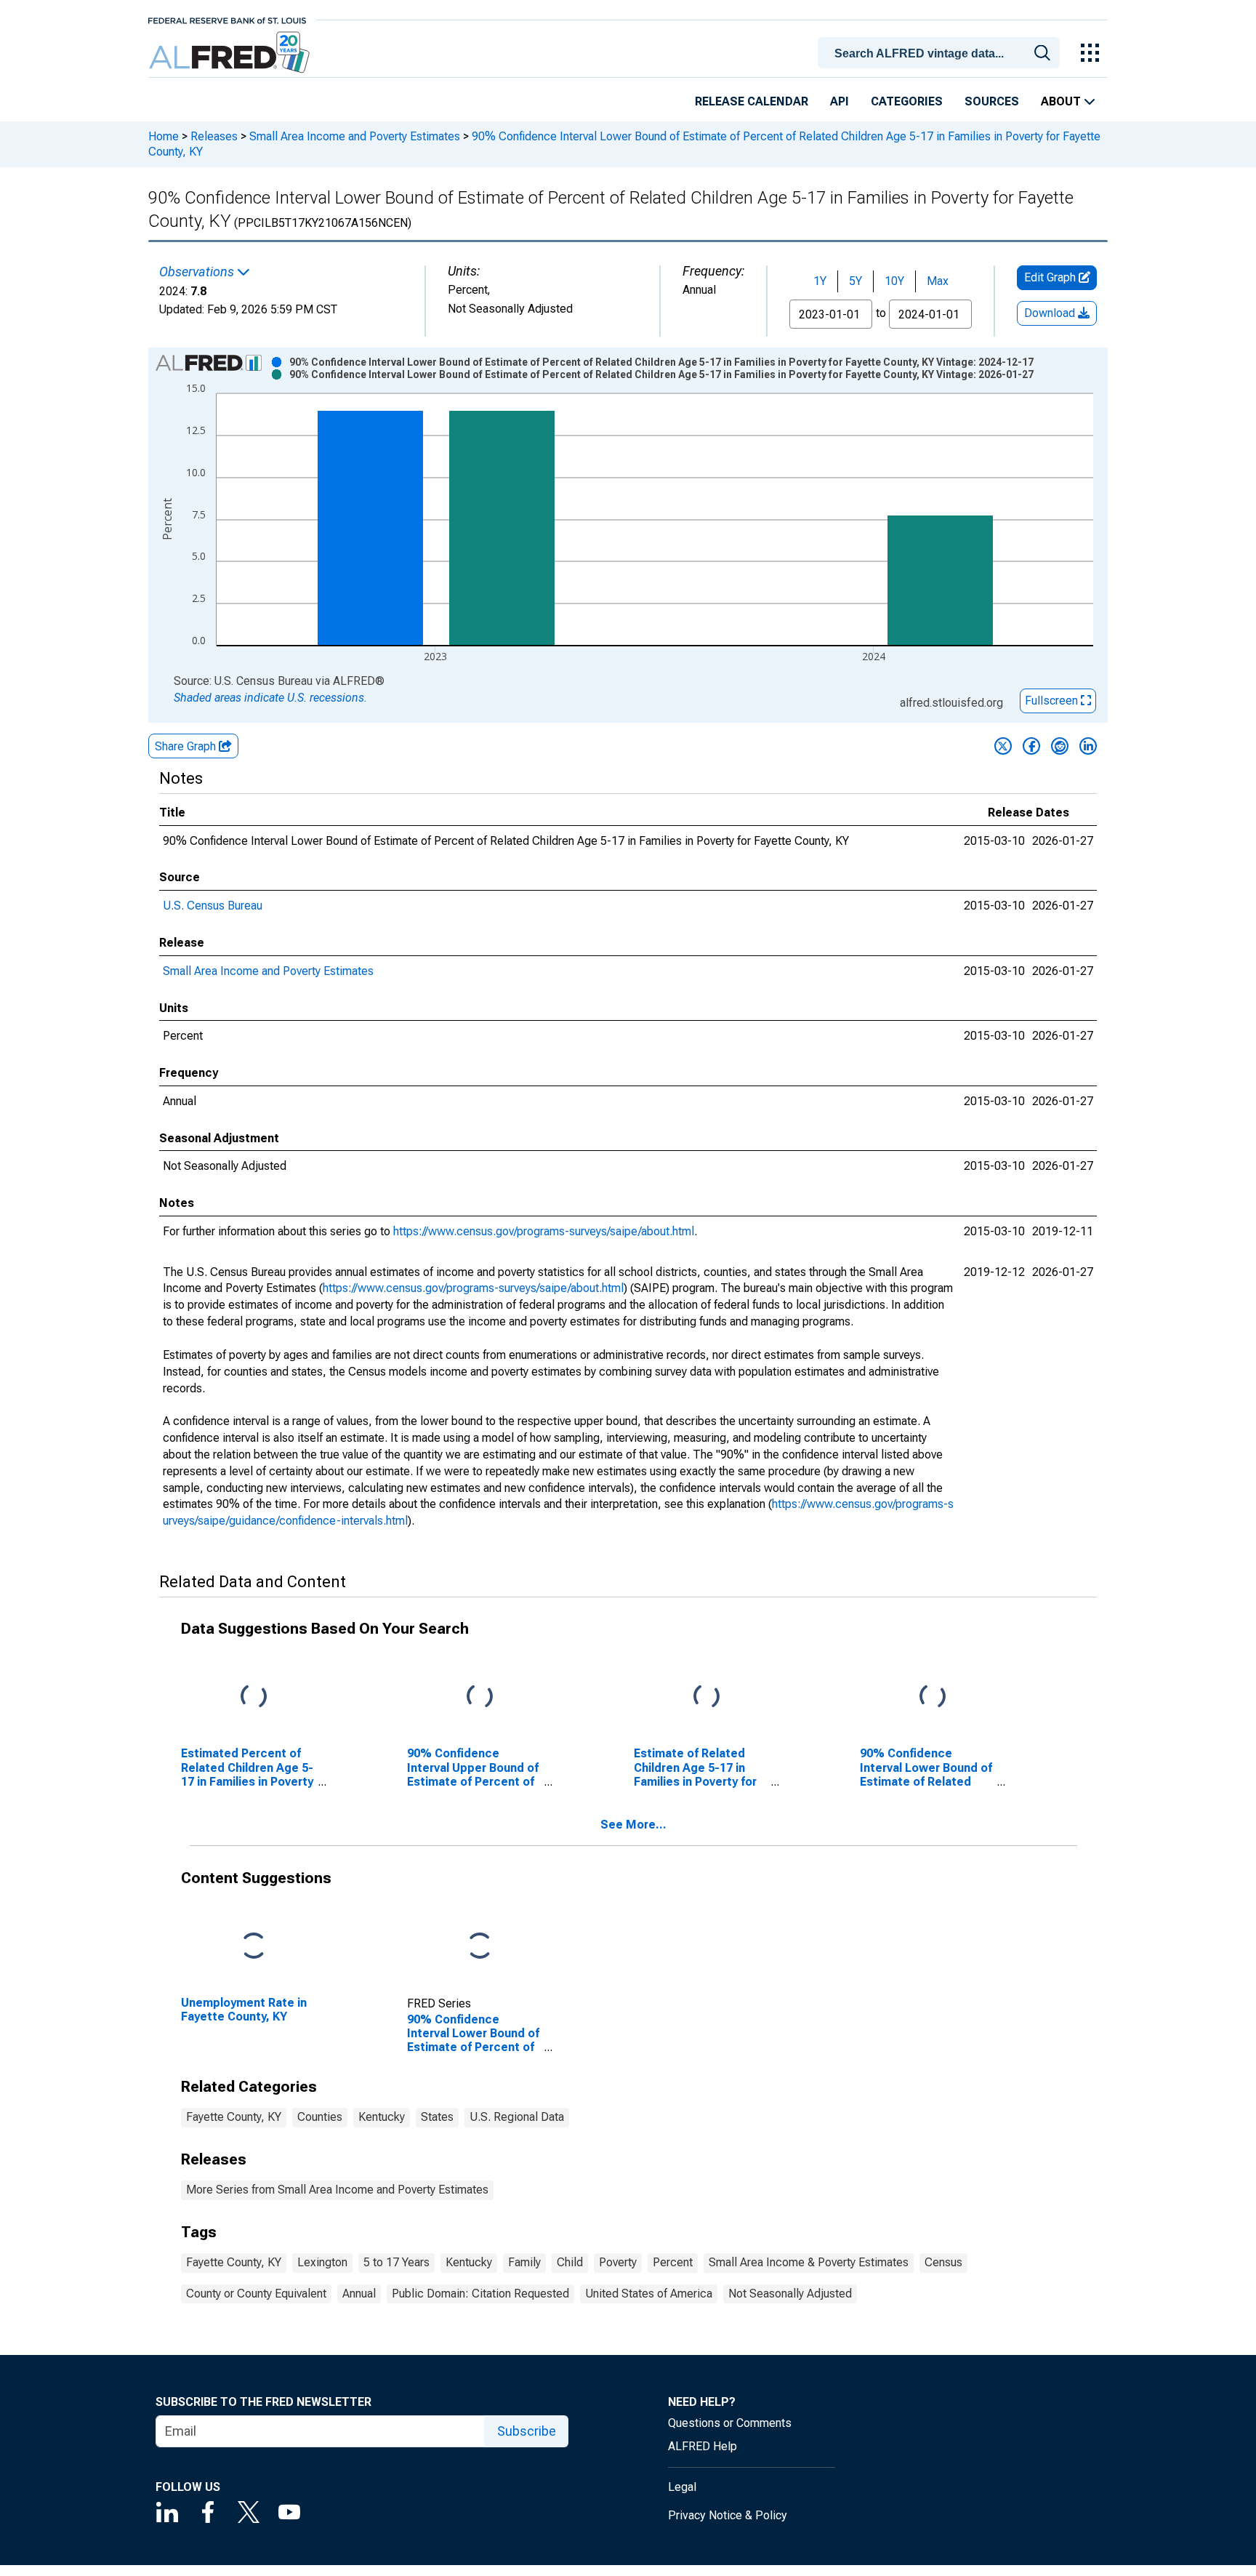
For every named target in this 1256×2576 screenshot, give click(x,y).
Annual (359, 2293)
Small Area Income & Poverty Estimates (809, 2262)
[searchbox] (941, 54)
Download (1051, 313)
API (839, 101)
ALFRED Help (702, 2446)
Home (163, 136)
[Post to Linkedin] (1088, 746)
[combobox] (941, 51)
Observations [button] (198, 271)
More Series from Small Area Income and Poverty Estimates (337, 2189)
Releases (214, 136)
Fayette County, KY (233, 2117)
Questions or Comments (730, 2423)
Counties (319, 2117)
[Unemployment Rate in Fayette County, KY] (253, 1947)
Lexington (322, 2262)
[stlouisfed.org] (227, 19)
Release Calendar (751, 101)
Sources (992, 101)
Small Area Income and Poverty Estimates (354, 136)
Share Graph (187, 746)
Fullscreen (1053, 700)
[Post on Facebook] (1031, 746)
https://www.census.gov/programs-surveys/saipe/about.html (543, 1231)
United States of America (648, 2293)
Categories (907, 101)
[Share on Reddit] (1059, 746)
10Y (894, 281)
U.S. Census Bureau (212, 905)
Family (524, 2262)
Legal (682, 2487)
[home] (230, 52)
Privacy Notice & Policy (727, 2515)
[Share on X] (1003, 746)
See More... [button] (633, 1824)
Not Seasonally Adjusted (790, 2293)
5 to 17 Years (396, 2262)
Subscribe (526, 2431)
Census (943, 2262)
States (437, 2117)
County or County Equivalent (256, 2293)
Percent (673, 2262)
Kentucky (381, 2117)
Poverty (618, 2262)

**WORK ORDER**: Take the lines above from the one containing "Observations [button] (198, 271)" down to the one containing "Sources (992, 101)", and transcribe them exactly, both ends included.

**PROBLEM SOLUTION**:
Observations [button] (198, 271)
More Series from Small Area Income and Poverty Estimates (337, 2189)
Releases (214, 136)
Fayette County, KY (233, 2117)
Questions or Comments (730, 2423)
Counties (319, 2117)
[Unemployment Rate in Fayette County, KY] (253, 1947)
Lexington (322, 2262)
[stlouisfed.org] (227, 19)
Release Calendar (751, 101)
Sources (992, 101)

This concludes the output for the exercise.